By: Tim Major
Release Date: June 8, 2020
Publisher: Titan Books
Received From: Publisher
(All reviews are our own, honest opinions.)
Rating:
Tim Major’s novel Hope Island is a slow-burning, introspective horror novel with elements of gothic literature. The story follows Nina Scaife and her daughter Laurie. Nina’s husband, Rob, has recently walked out on her, and the pair have just arrived at Hope Island to visit his parents. However, the island isn’t all it seems. The children are eerily silent, the islanders act oddly, a newly discovered archaeological site is drawing attention, and to top it off, a body is found lying on the beach.
Told from Nina’s point of view, the story is quite slow and introspective. A workaholic and newly single mother, Nina is determined to reconnect with her daughter, spend time with her ex-in-laws, and figure out how to tell teenager Laurie that her father has left the family. Nina is the best kind of unreliable narrator. Her world has recently been shattered, and her views, deductions, and decision-making abilities are obviously impacted, sometimes quite seriously. Wrapped in grief and the fear of needing to explain the unexplainable to her daughter, she pushes through each day one a time with an unseen but often felt threat looming all the while.
Nina may be trying to discover whatever secret Hope Island so obviously holds, but the story is truly about Nina finding herself, her own voice, and her place within her immediate and extended family. On the one hand, this is largely portrayed very well, drawing readers into Nina’s mind as she grapples with what happens now that she is a single mother. How does she navigate spending time with her now ex-in-laws, grandparents her daughter Laurie adores? How do you come to figure out what your next step is when everything feels wrong, surreal?
On the other hand, there is an undercurrent that leaves a bit of a sour aftertaste. The story pushes Nina’s failings as a mother, and it pushes them rather hard. Though the story is told from her point of view, this does come rather blatantly from other characters, ones who usually don’t offer up much of any follow-up to this. Nina also seems to come to a single conclusion: that she is a bad mother. While it is true that she wasn’t around quite as often as she could have been and was the breadwinner of the family, does that mean she’s failed? This is especially muddied with being the mother of a teenager. It’s only natural for certain things to remain private from one or both parents as children age, especially when your parents are in the midst of a messy separation.
The writing itself is stellar, bringing readers directly into Nina’s head. Suspense lingers on the edges of every page, tension expertly built throughout the novel before coming to a head in the closing chapters. The narration changes ever so slightly towards the end as events get tenser and characters increasingly frightened and stressed.

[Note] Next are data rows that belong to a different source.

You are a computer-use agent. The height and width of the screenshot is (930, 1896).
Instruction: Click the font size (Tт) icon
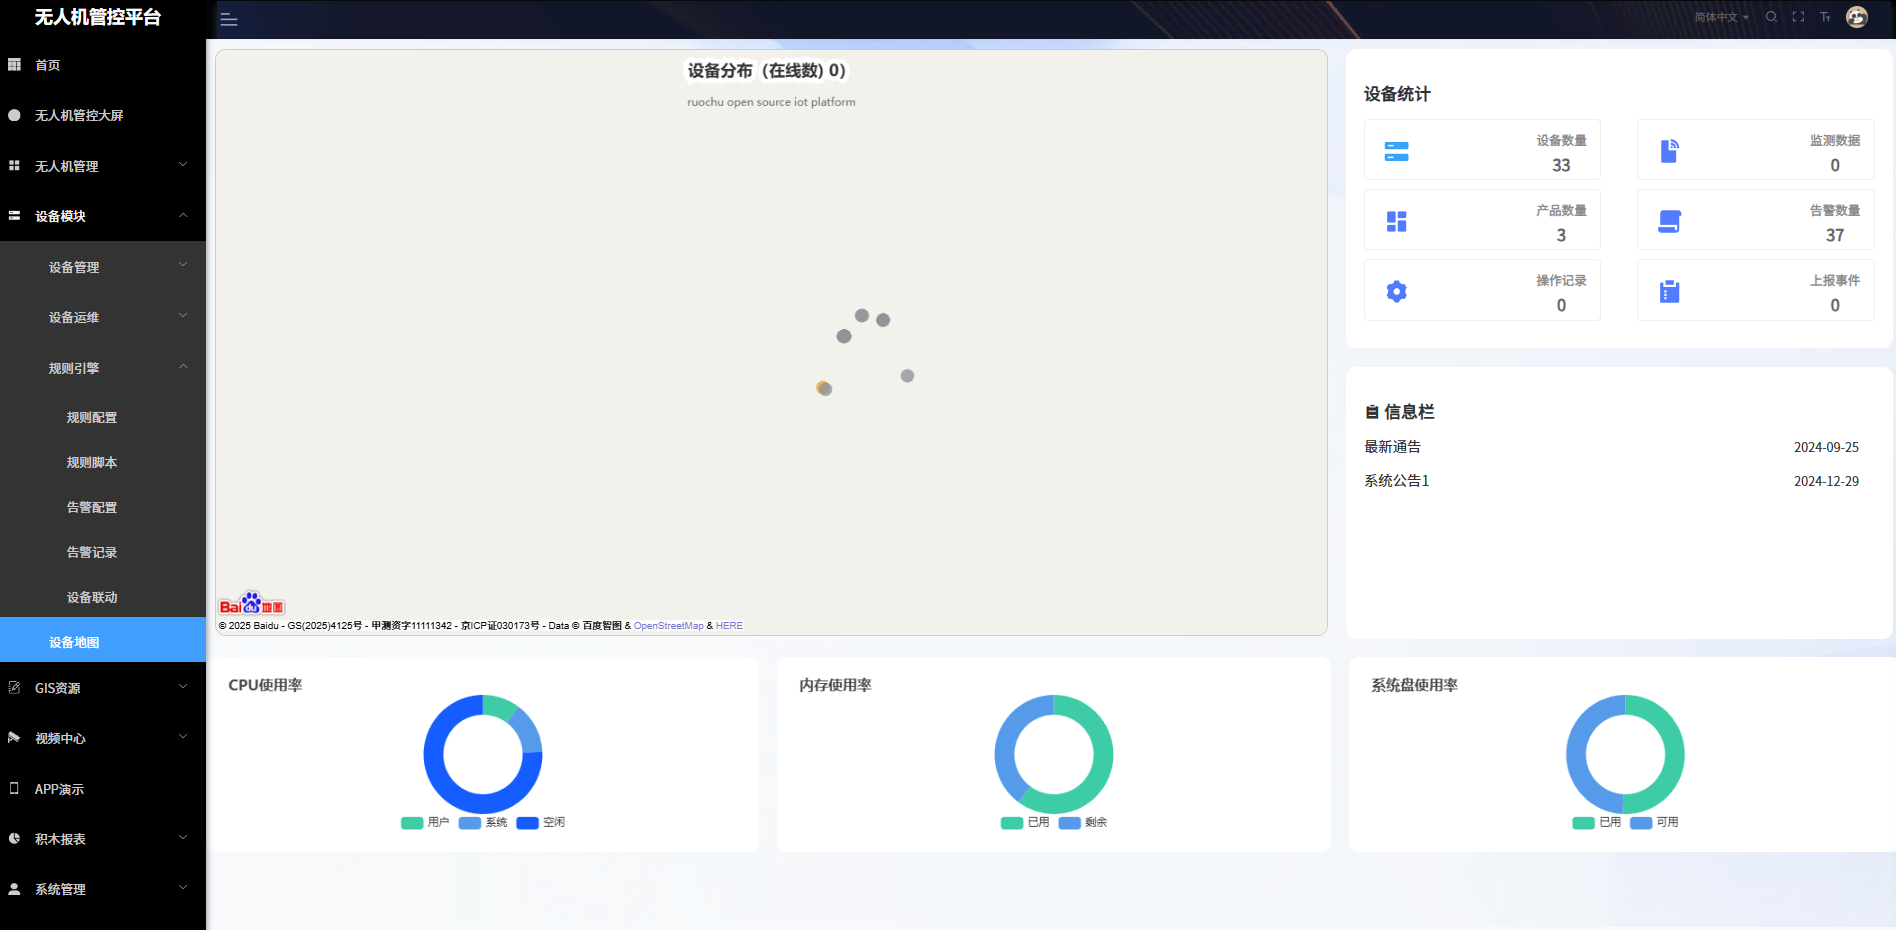1825,17
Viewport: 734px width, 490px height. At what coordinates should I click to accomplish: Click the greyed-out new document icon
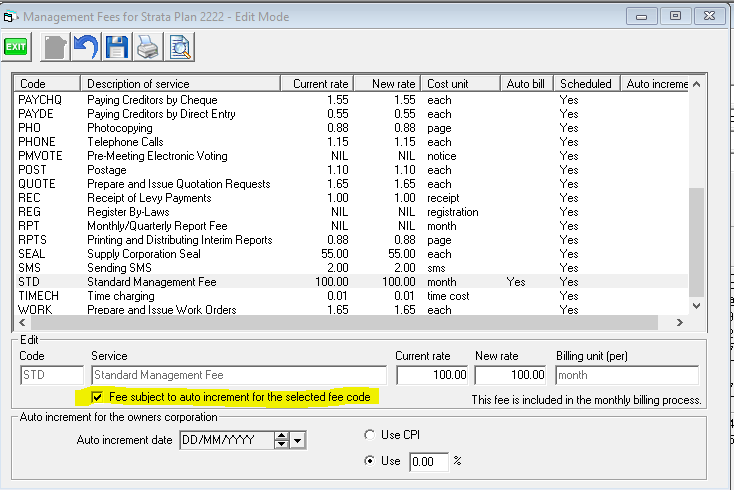[x=54, y=46]
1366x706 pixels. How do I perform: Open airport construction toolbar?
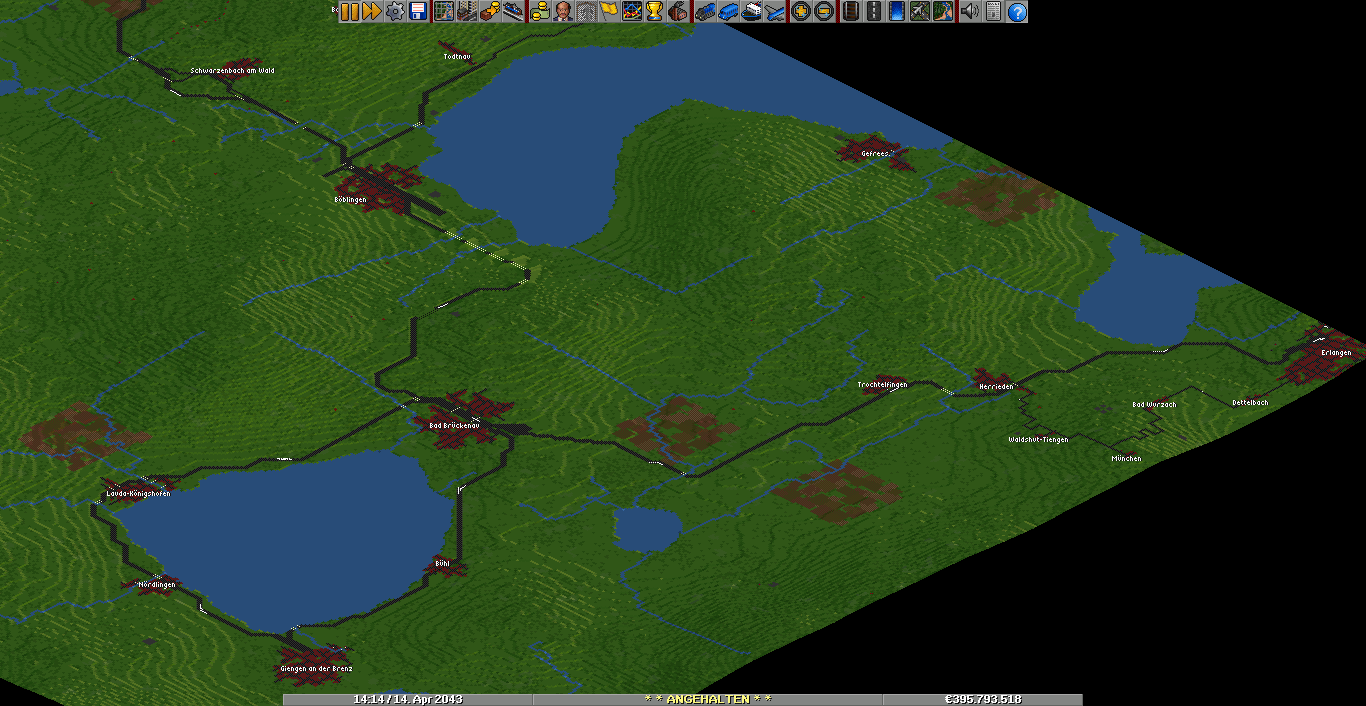point(920,12)
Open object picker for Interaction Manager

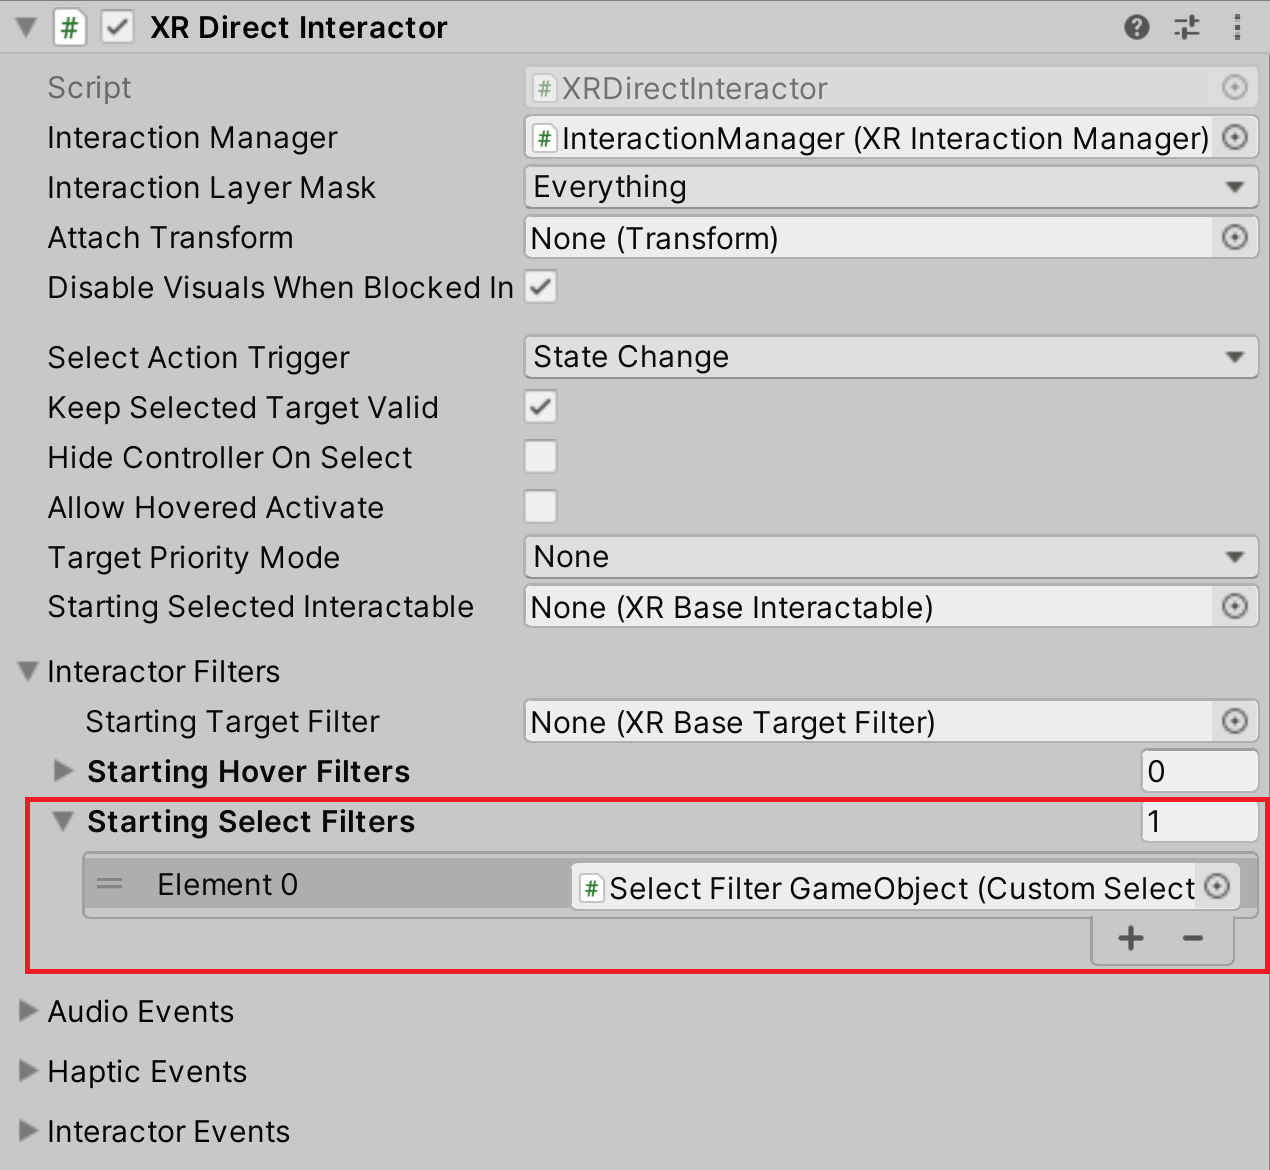1235,138
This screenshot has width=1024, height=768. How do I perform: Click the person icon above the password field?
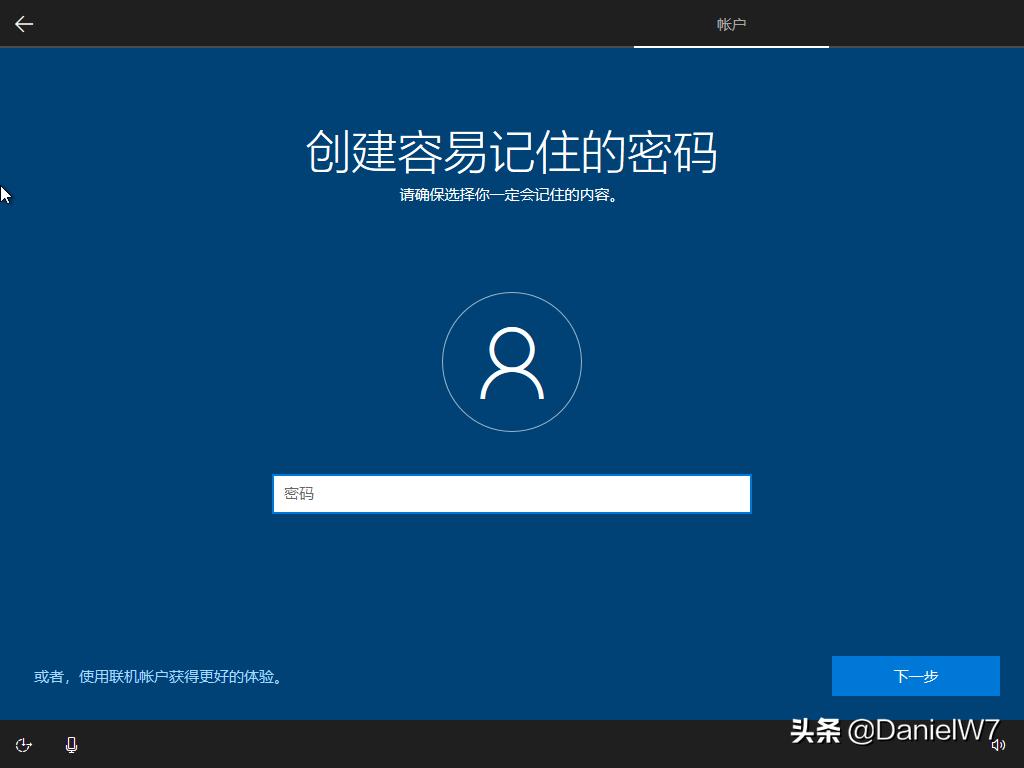512,362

However, the story isn’t as cohesive as it could be. While much of the narrative is placed solidly in a mix of gothic horror, folk horror, and character study, the end very abruptly finds itself in a supernatural horror story. The ending is quite out of place, not matching the three hundred prior pages at all, leaving the conclusion feeling very out-of-left-field in an otherwise tightly plotted story firmly grounded in reality. Plot threads and characters were left extremely open-ended, sometimes being abandoned altogether. The story becomes increasingly surreal, and as Nina is confused by the unexplained and supernatural elements, so is the reader.
Unfortunately, the tale didn’t quite make its ending. That said, there is a very introspective element to Hope Island that those who prefer quiet, slow-burning stories focused on character development may find quite interesting.